Very grateful for this repository and everyone who contributed to it!
That being said, this post is full of reasonable assertions, so I'm looking forward to experimenting with this... whatever it is.
This (sdlc == working backwards & bar raiser) is so horribly wrong, that I hope this was an LLM hallucination.
In general, I'm starting to see these agent scaffolding systems as an anti-pattern: people obsess over systems for guiding agents and construct elaborate rube-goldberg machines and then others cargo-cult them wholesale, in an effort to optimize and control a random process and minimize human involvement.
But I don't expect anyone to every use my stuff. It's complicated as hell. But it's for me, and it works without me having to remotely think about the complexity.
I love that.
I only make it for me, so it's a bit complex and targeted towards me, and what I do, but it's pretty easy to adjust things.
https://github.com/notque/vexjoy-agent
Working on reading through Agent Skills, it seems we've converged on a lot of the same points, and I've never seen it, so trying to get an understanding of it.
Edit 1: I don't like all the commands. I just rely on a single router to automatically decide what I want, and that feels like the most reasonable way to me to communicate with it.
I don't want to remember things. And that's the way for me to scale the number of skills and activities. I don't have to think about them.

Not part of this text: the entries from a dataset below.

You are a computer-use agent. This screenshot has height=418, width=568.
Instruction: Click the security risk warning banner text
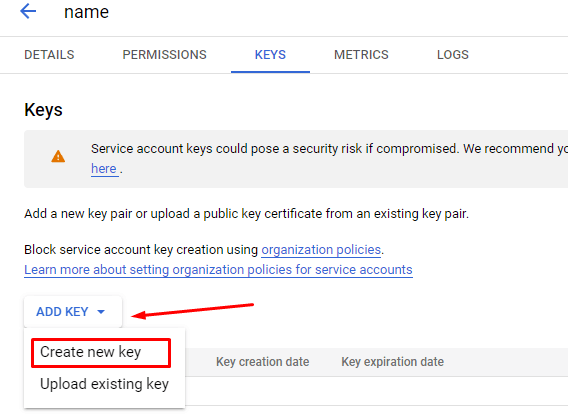[x=329, y=149]
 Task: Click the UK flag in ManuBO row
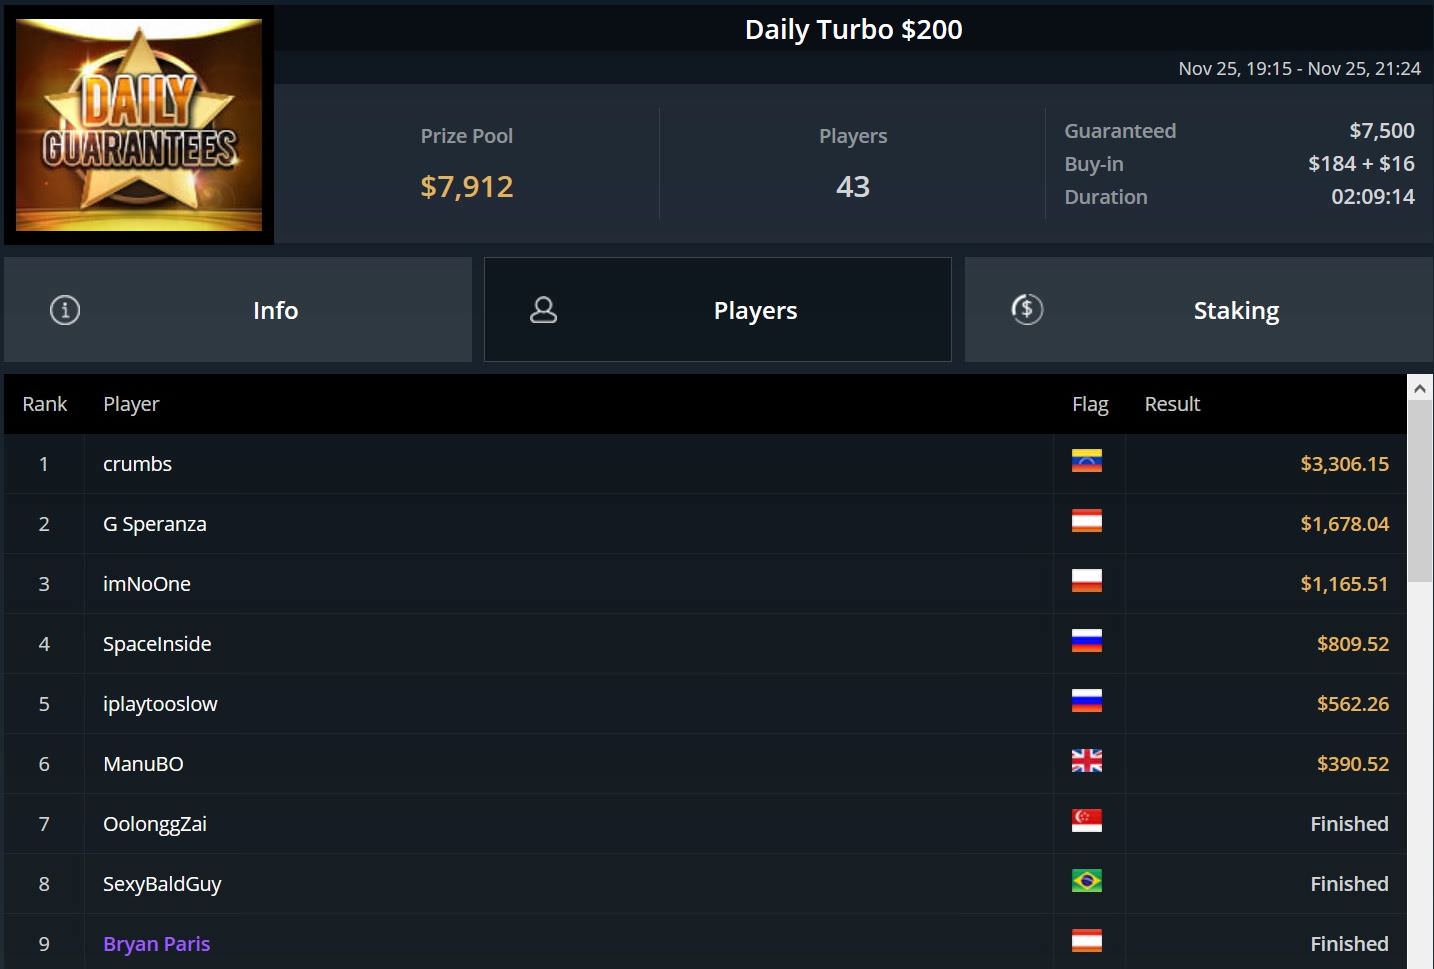(1087, 761)
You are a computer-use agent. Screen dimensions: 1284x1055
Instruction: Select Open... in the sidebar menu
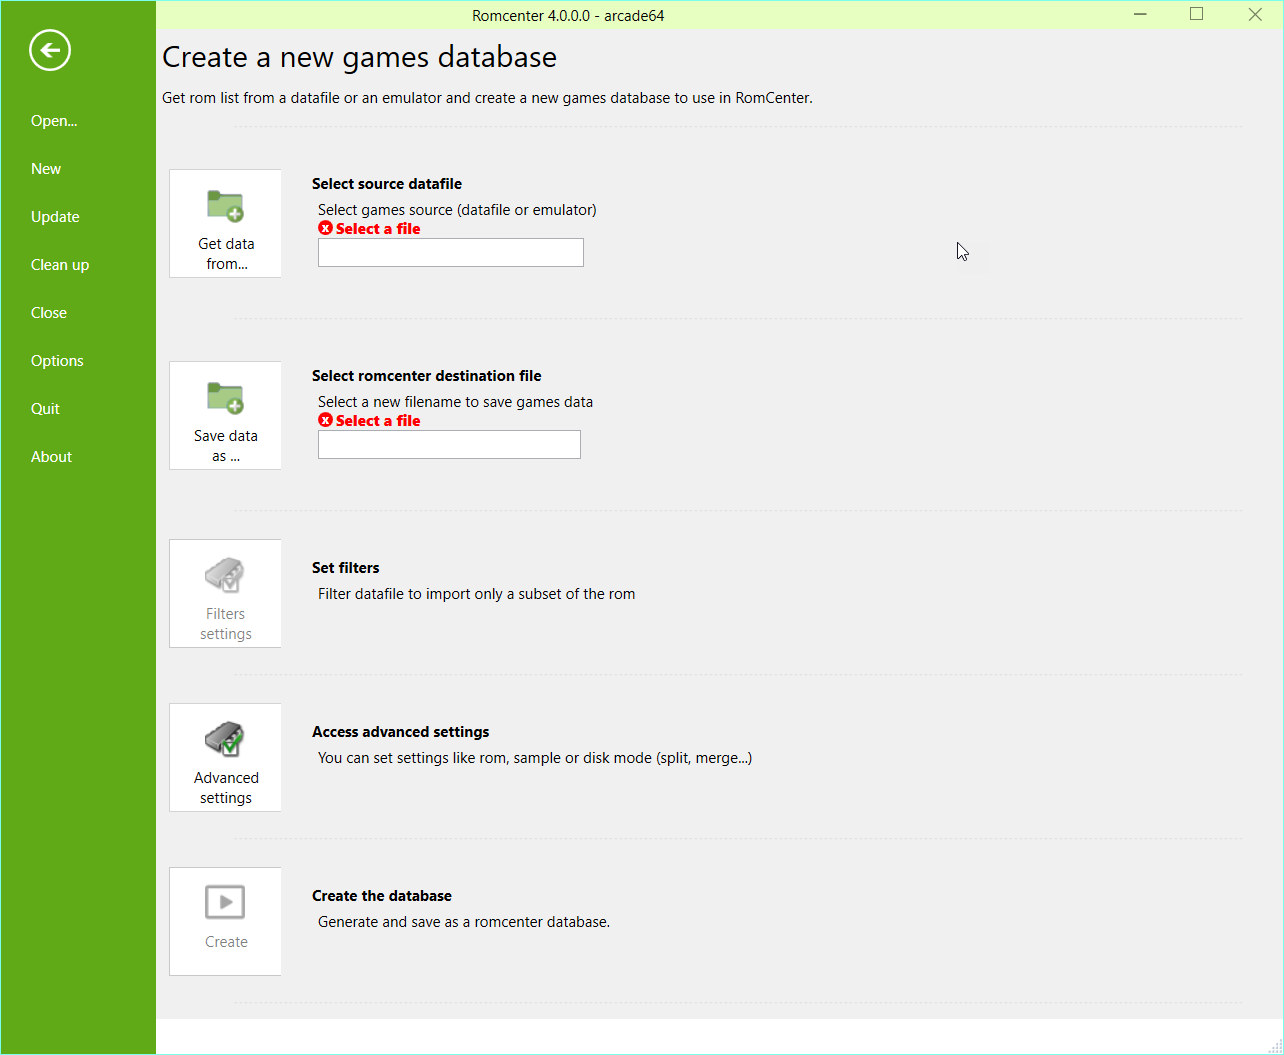(x=54, y=121)
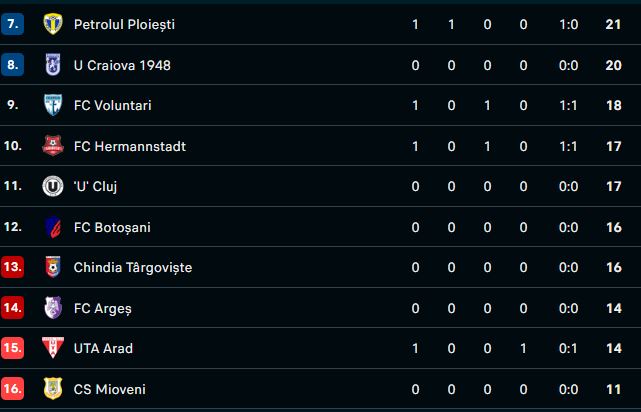Click the CS Mioveni yellow crest
Viewport: 641px width, 412px height.
pyautogui.click(x=52, y=389)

Edit 2: We have very different routers.
https://github.com/addyosmani/agent-skills/blob/f504276d8e07...
vs
https://github.com/notque/vexjoy-agent/blob/main/skills/do/S...
I personally wouldn't call theirs an intelligent router. They are dancing between a few different skills. We have extremely different setups there.
But of course, I'm using way more context to get it done. I'm even sending it out to Haiku to build the route choices.
I choose to use tokens to make things better for myself, not everyone would make the same choice, so I certainly see why they are using a few skills, and composing them.
Edit 3: This is much easier for a user to wrap their head around because there's much less.
I am only focused on the best improvements I can make that show value for my use cases. This is straight foward to reason about.
This seems like a nice way to get the best concepts for people trying to understand them. I commend them for a clean, simple approach.
Edit 4: Yeah, I think there are some things I can learn from them which is always good.
I especially like simple decisions like collapsing the install details for each harness in the readme.
I'm going to read over the entire thing and look for opportunities to improve my stuff.
We are all working together, learning, testing, building, trying to find the best way to implement things.